There is a 'scentless mayweed' that is a different plant to chamomile however they look very similar. The defining factors are that chamomile has a strong smell and hollowed centre to the flower, whereas scentless mayweed is not hollow and is well... scentless. Hence chamomile gaining the name scented mayweed.
The flowers: tea, tincture, compress, salve, infused oil, soak, mouthwash
Season To Harvest
Flowers - Late spring and summer
Harvested throughout spring and summer, chamomile will keep producing more flowers throughout the season. Easiest to pick in the morning when the stems are sturdy and don't break away easily. This leaves less time sorting through your harvest to get rid of any rogue stems or leaves.
Energetically, chamomile is cooling and drying.

__SUPPLIED RECORDS__.
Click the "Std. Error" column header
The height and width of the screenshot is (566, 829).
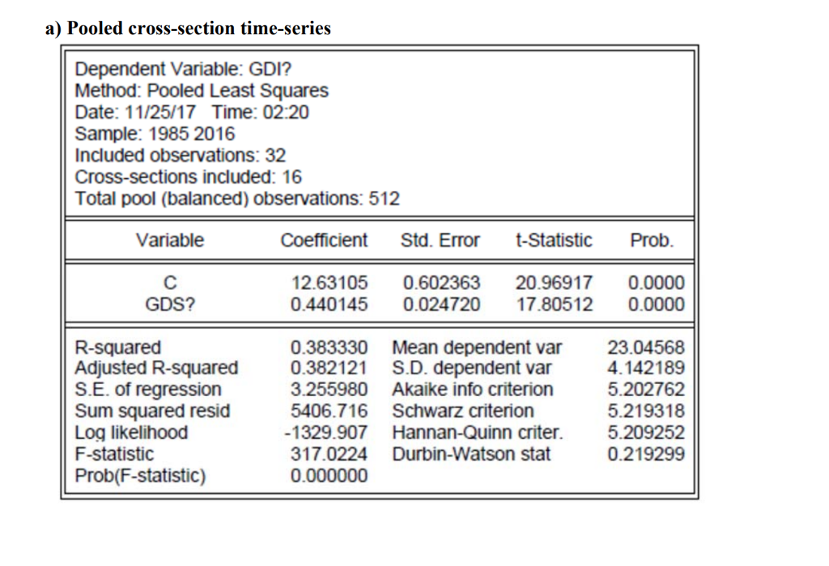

==

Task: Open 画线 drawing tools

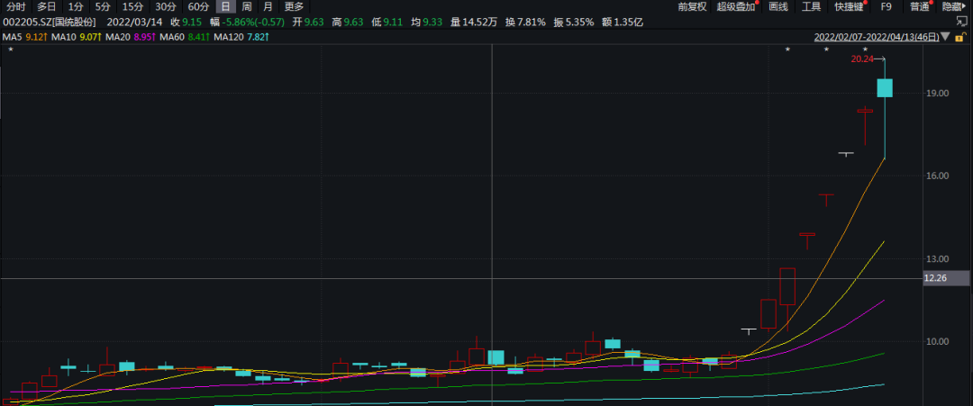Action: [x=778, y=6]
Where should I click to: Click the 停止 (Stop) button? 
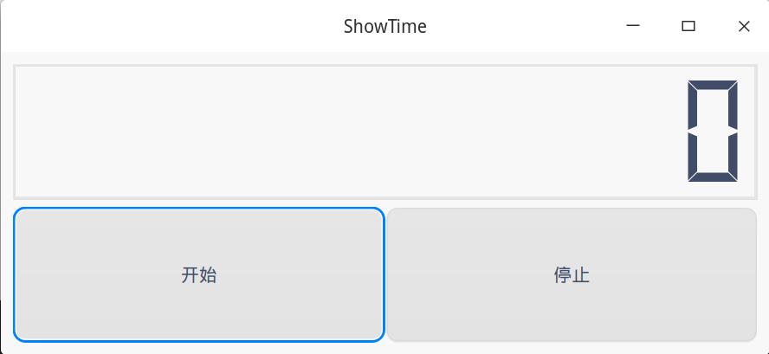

* * *

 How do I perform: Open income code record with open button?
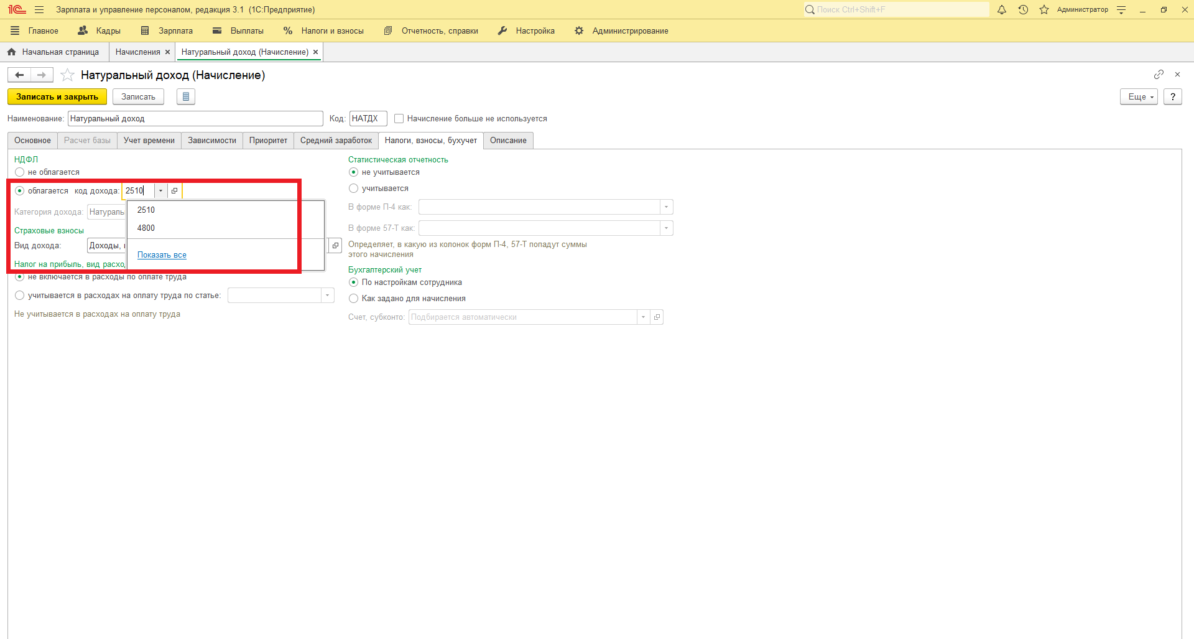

__TASK PROMPT__. Please continue the chamomile text, starting after its final line about its cooling and drying nature.

__WRITTEN REPLY__.
Perhaps best known as a calming herb, chamomile is a powerful nervine that soothes the soul, eases anxiety and helps you relax. With a slight sedative effect she can even help you drift off to sleep. She is considered especially helpful for anger and impatience that can surface when stressed.
As an antispasmodic chamomile is often used to ease menstrual cramping or spasming muscles. Essentially relaxing the body as well as the mind.
She's also a mild bitter meaning she can help with digestive issues like heartburn, bloating, stomach ulcers, diarrhoea, IBS, constipation and indigestion, and is often taken as a tea after meals. She's safe for children to use and has been shown to aid with colic symptoms in infants when applied topically.
Chamomile is an anti-inflammatory herb that contains some vulnerary (wound healing) properties and can be used topically for skin irritations such as rashes, abrasions, cuts, lesions, insect bites and stings, as well as for joint pain and inflammation.
Magic & folklore
Chamomile is one of the oldest known medicinal herbs and the Egyptians dedicated it to their sun gods. Perhaps because the little yellow domes look like suns, or that the flower thrives best when in direct sunlight.
As a sun herb, drinking chamomile tea is thought to increase positive energy and restore vitality.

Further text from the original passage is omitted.